→ **Description of the task**:
Rewrite the records below, changing every "Given" to "Instruction" and leaving everything else as it is. Omit the pictures from your answer.

— Start Excerpted records —

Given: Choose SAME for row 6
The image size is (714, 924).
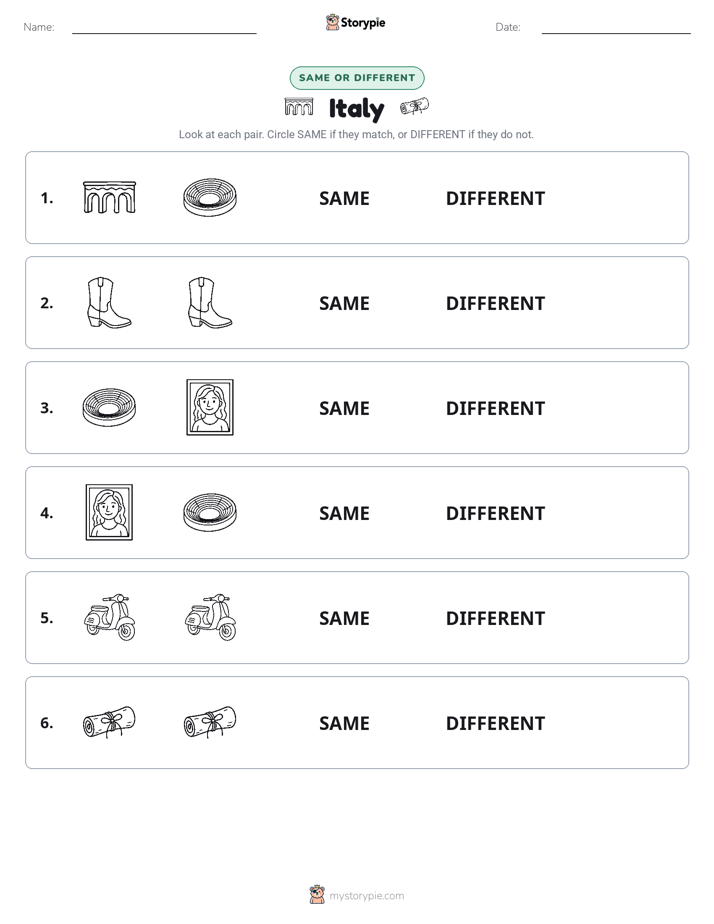Looking at the screenshot, I should click(x=344, y=723).
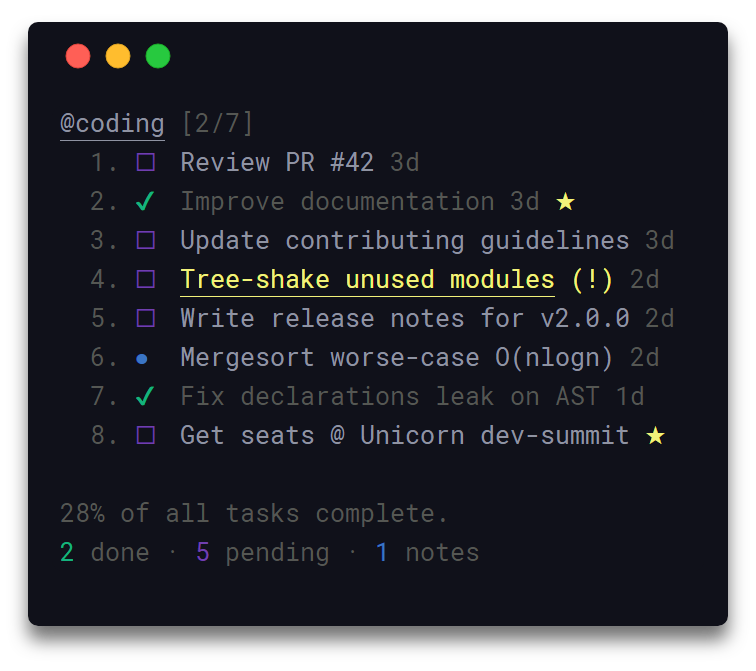Click the yellow minimize window dot

[x=118, y=56]
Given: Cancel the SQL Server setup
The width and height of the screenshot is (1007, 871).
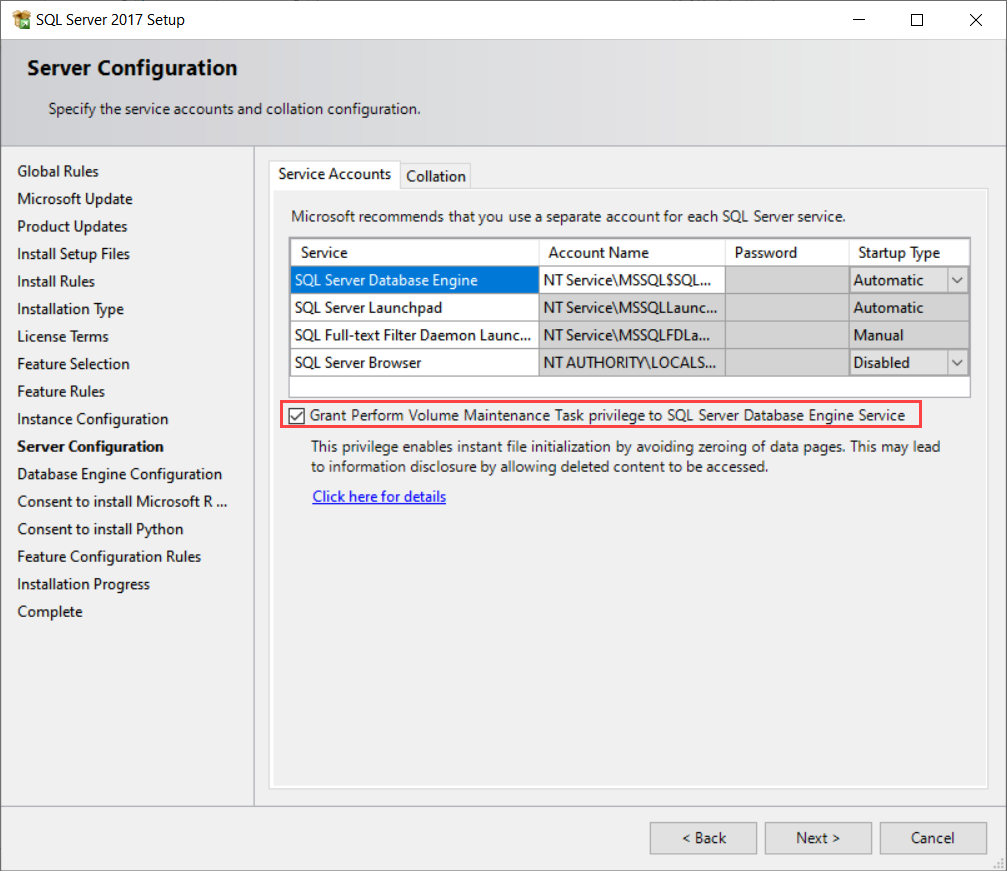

— End Excerpted records —

→ **Answer below**:
Instruction: Choose SAME for row 6
The image size is (714, 924).
Looking at the screenshot, I should click(x=344, y=723).
Click the yellow minimize window dot

[x=118, y=56]
Instruction: Cancel the SQL Server setup
The width and height of the screenshot is (1007, 871).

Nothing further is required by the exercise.